■ **TASK PROMPT**: For this exercise, output the entries below exactly from the line that holds "[Sport Böckmann SH] (1023, 81)" to the line that holds "Микротоковая терапия 3", both ends included. No pictures belong in the copy.

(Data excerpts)
= = =

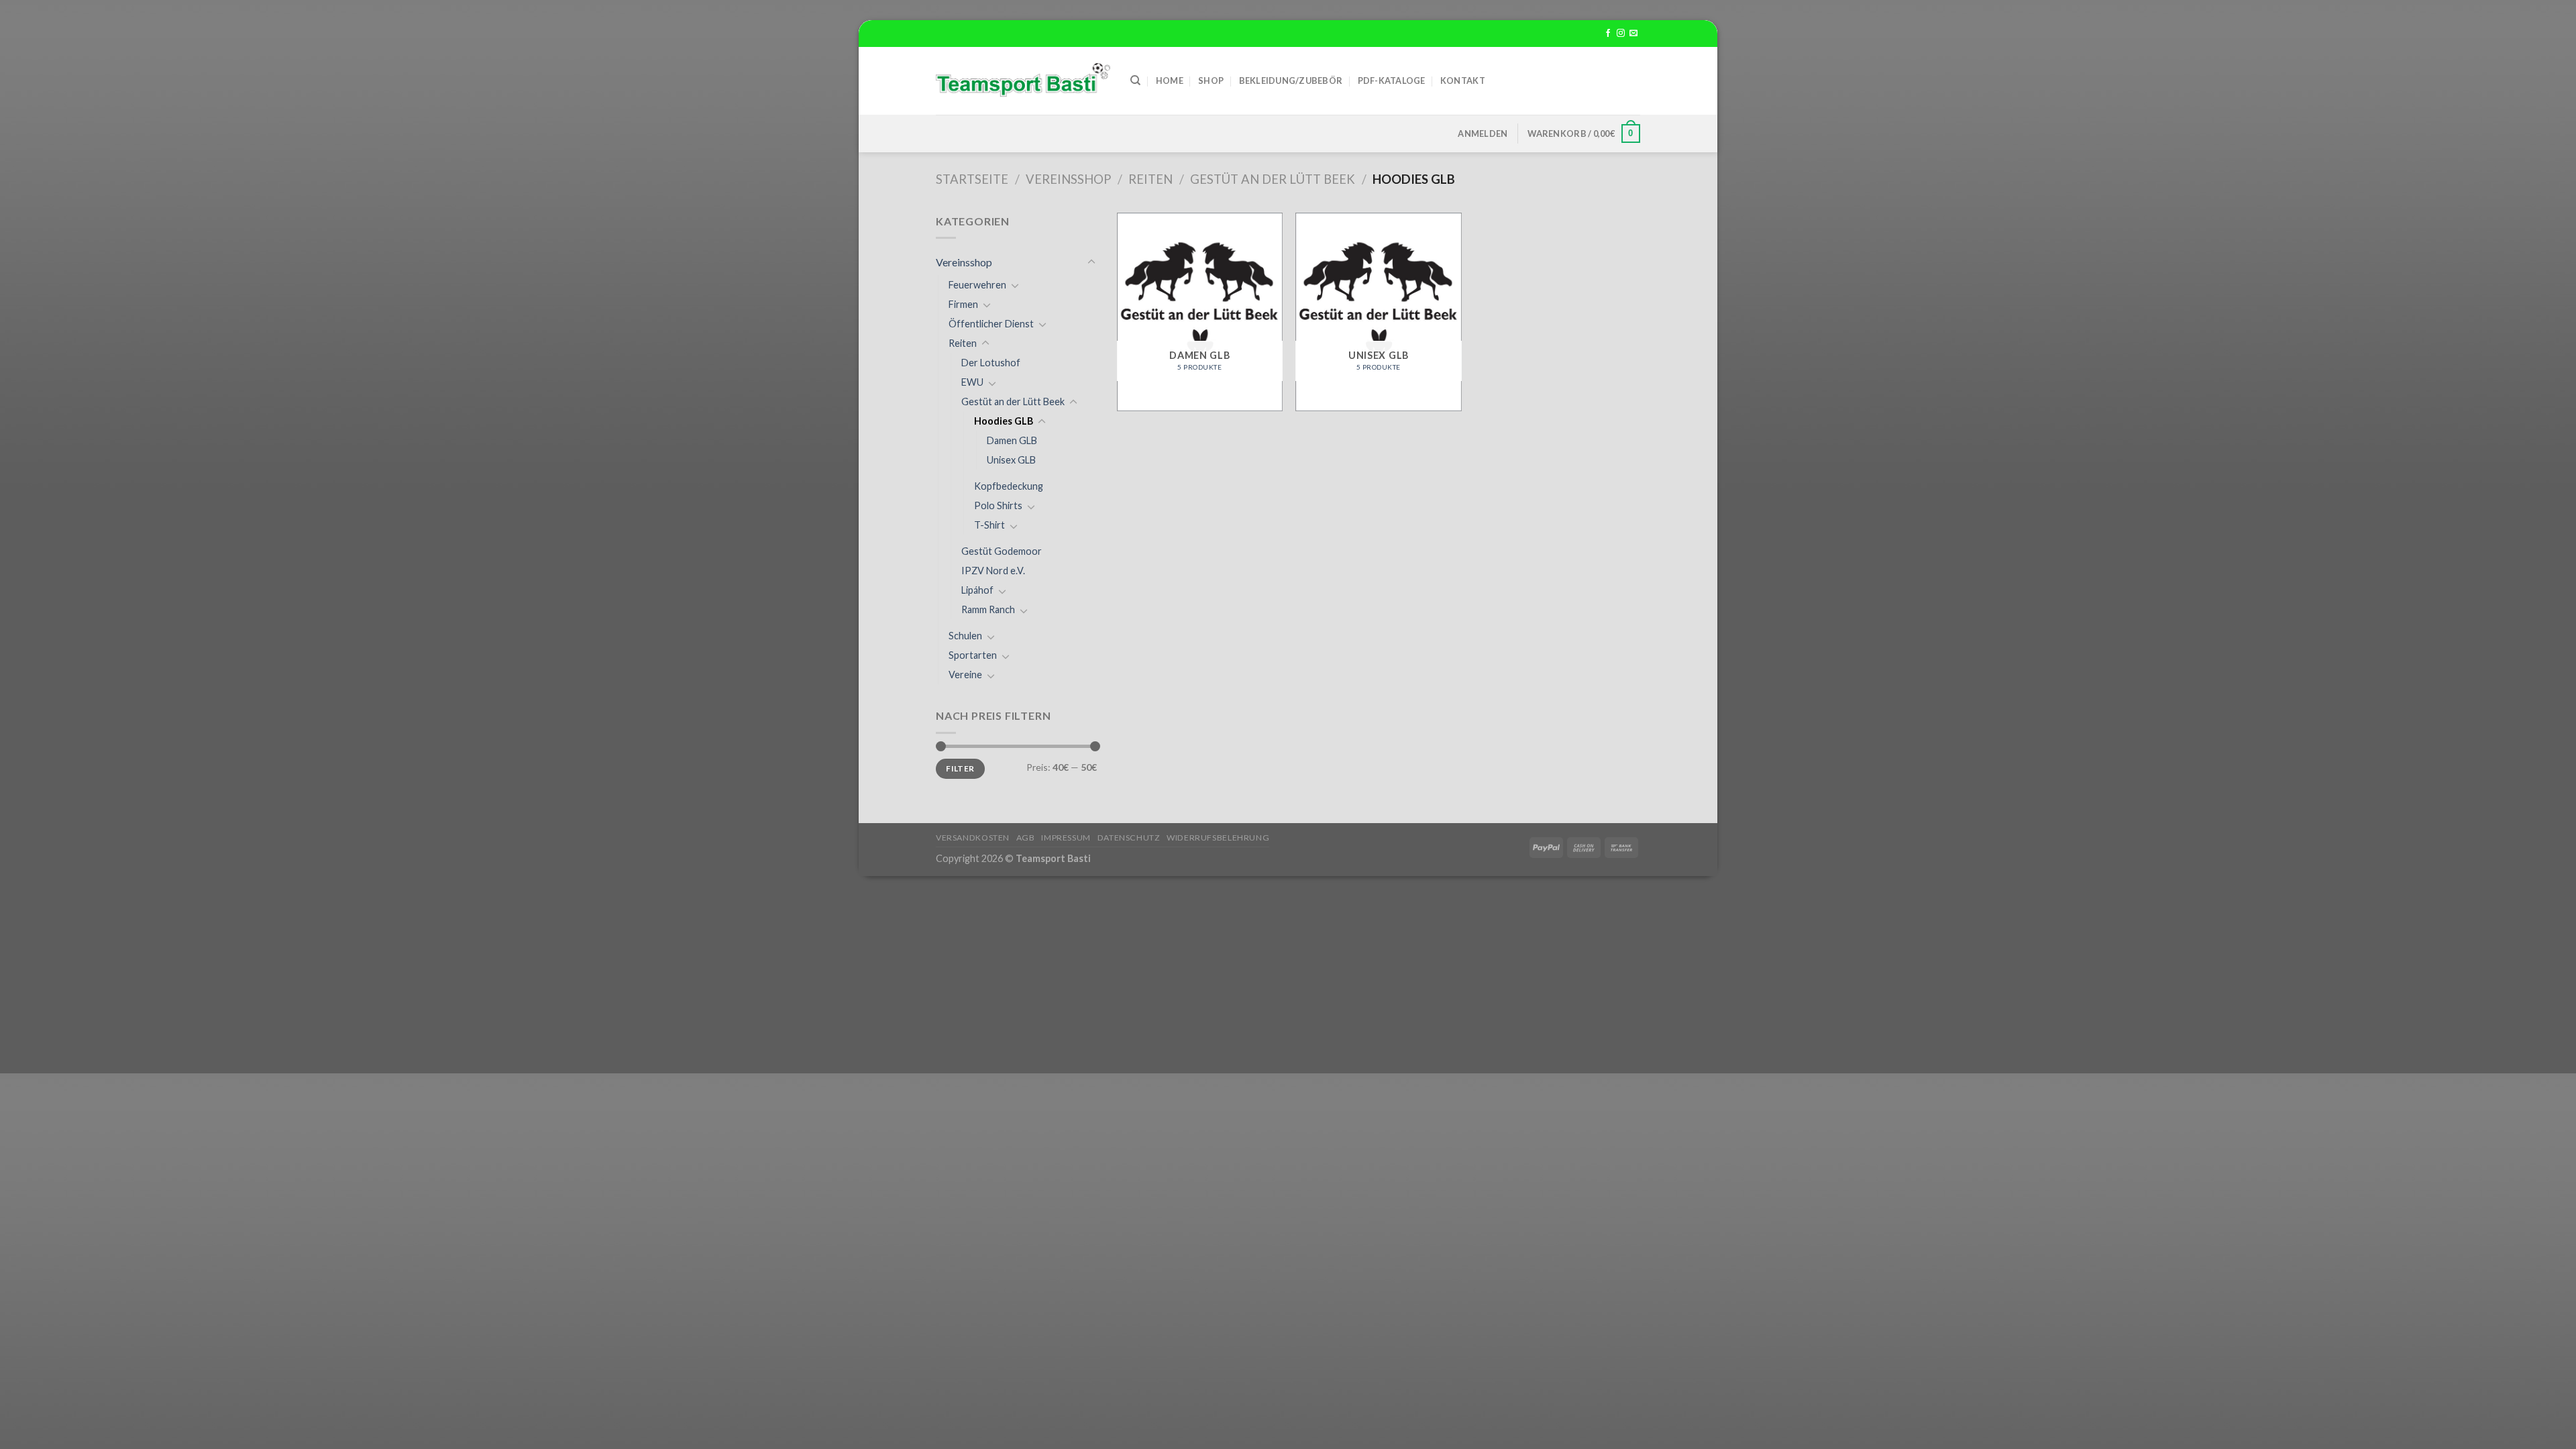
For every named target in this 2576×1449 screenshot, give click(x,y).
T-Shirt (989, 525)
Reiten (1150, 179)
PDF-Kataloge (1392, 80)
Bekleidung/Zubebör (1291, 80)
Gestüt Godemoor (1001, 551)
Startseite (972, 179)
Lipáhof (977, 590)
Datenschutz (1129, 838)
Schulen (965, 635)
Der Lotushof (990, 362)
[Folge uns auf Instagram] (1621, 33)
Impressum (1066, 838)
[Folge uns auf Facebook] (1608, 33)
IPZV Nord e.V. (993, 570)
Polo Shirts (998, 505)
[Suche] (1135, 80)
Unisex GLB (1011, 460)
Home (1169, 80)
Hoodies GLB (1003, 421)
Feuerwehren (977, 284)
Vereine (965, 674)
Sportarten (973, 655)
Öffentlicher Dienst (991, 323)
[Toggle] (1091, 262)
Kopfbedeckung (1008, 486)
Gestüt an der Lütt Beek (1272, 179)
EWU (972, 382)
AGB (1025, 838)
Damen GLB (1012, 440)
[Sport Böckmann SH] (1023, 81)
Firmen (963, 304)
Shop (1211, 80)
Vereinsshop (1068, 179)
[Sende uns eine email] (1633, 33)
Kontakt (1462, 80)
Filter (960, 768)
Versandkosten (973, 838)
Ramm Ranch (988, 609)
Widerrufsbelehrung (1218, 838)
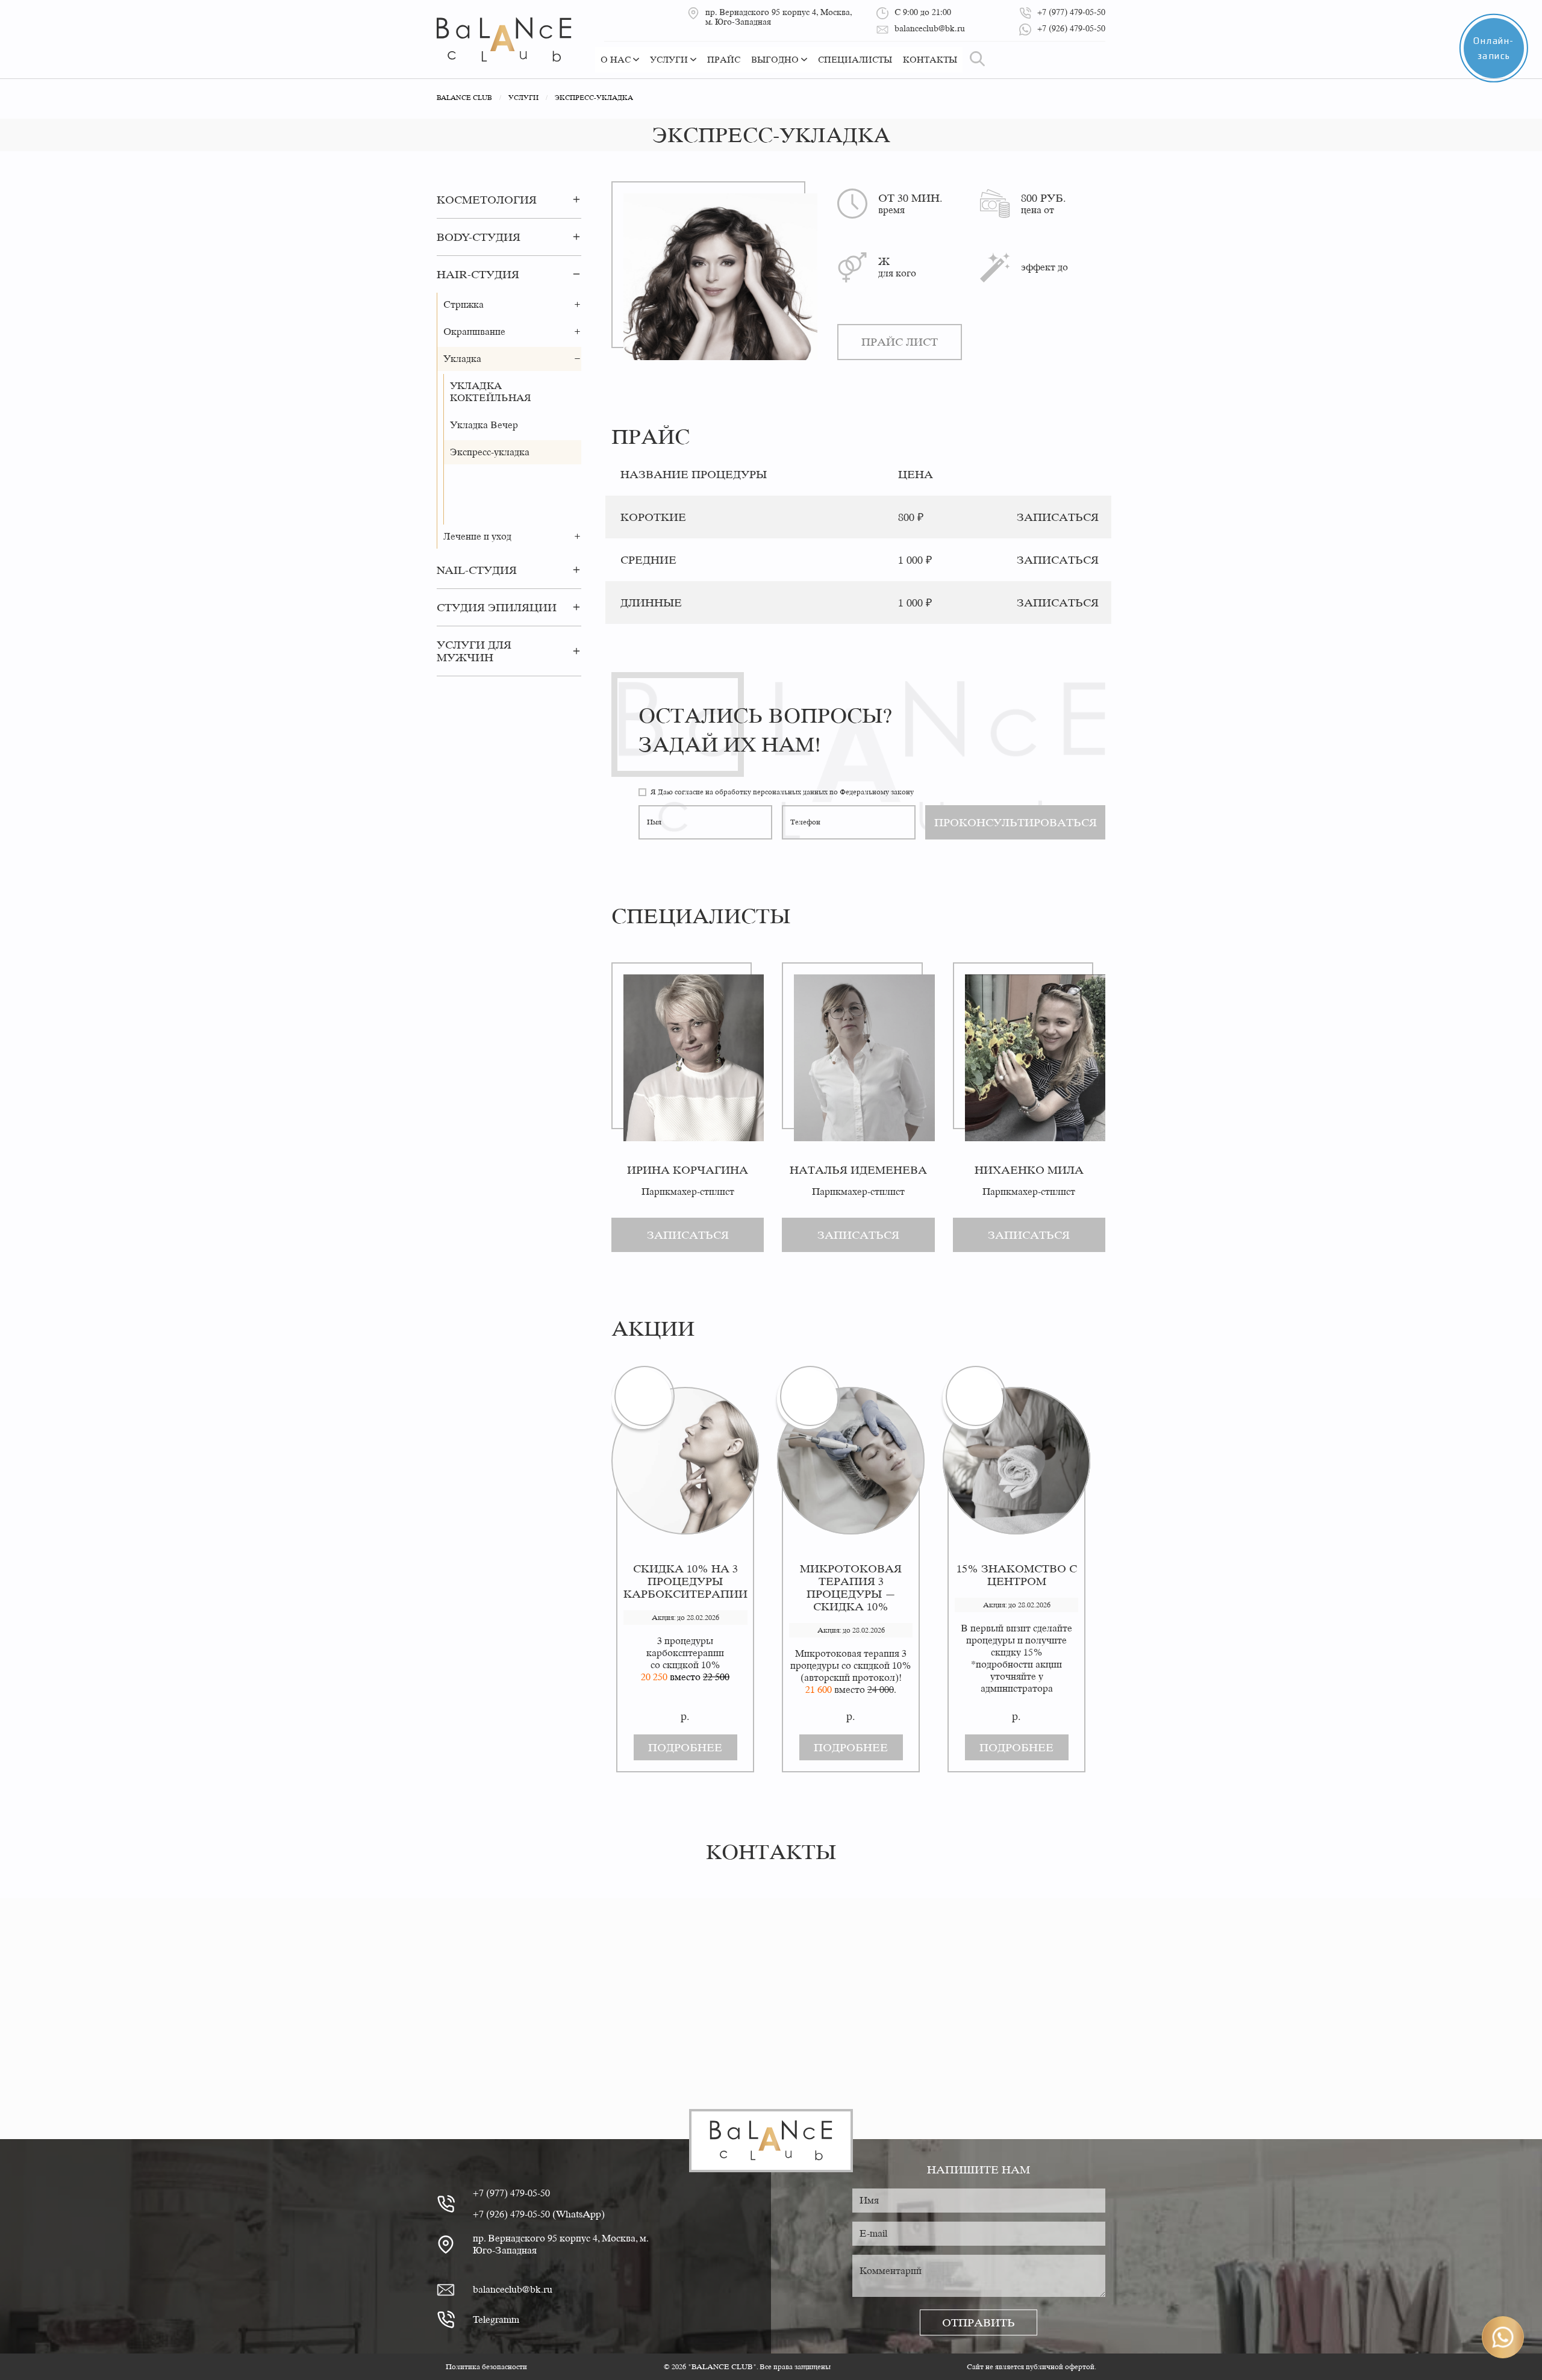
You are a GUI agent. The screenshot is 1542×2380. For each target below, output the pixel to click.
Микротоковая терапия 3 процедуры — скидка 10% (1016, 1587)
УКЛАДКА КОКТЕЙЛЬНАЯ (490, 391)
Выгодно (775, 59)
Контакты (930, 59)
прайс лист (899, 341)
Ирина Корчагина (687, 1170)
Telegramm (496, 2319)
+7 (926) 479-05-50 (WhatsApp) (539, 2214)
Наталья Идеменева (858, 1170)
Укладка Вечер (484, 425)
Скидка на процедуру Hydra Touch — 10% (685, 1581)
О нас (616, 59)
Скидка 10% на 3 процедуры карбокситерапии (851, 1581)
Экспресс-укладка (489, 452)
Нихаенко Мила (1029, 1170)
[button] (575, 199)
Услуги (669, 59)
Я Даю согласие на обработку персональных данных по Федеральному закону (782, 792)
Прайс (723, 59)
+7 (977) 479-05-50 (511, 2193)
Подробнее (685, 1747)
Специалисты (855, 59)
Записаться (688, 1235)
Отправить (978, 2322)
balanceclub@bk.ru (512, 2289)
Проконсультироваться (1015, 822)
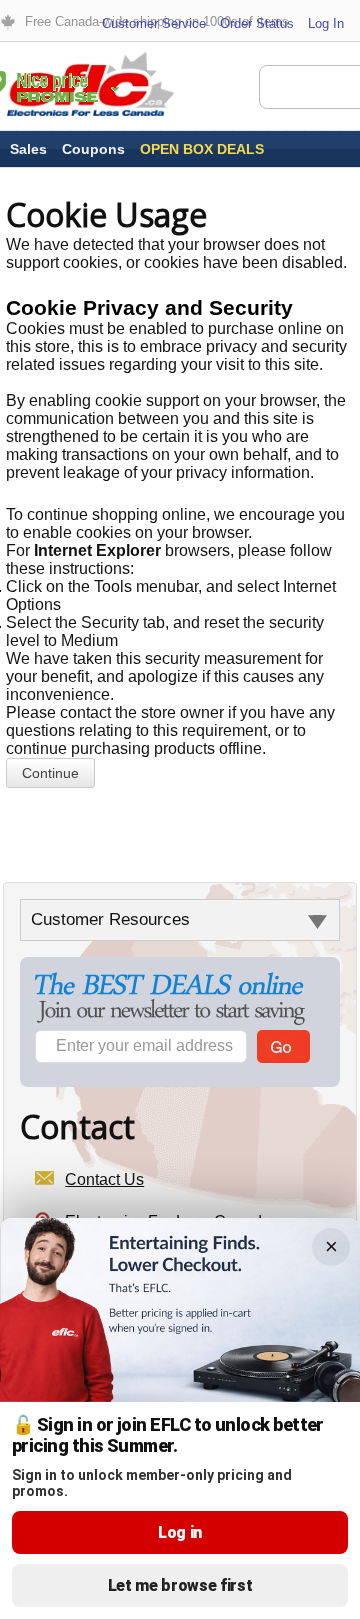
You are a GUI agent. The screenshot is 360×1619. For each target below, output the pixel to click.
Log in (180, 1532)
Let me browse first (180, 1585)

= = =

■ **EXERCISE RESPONSE**:
[Sport Böckmann SH] (1023, 81)
Firmen (963, 304)
Shop (1211, 80)
Vereinsshop (1068, 179)
[Sende uns eine email] (1633, 33)
Kontakt (1462, 80)
Filter (960, 768)
Versandkosten (973, 838)
Ramm Ranch (988, 609)
Widerrufsbelehrung (1218, 838)
You are a GUI agent. The screenshot is 1542×2380. For each target below, output the pixel to click.
Микротоковая терапия 3 процедуры — скидка 10% (1016, 1587)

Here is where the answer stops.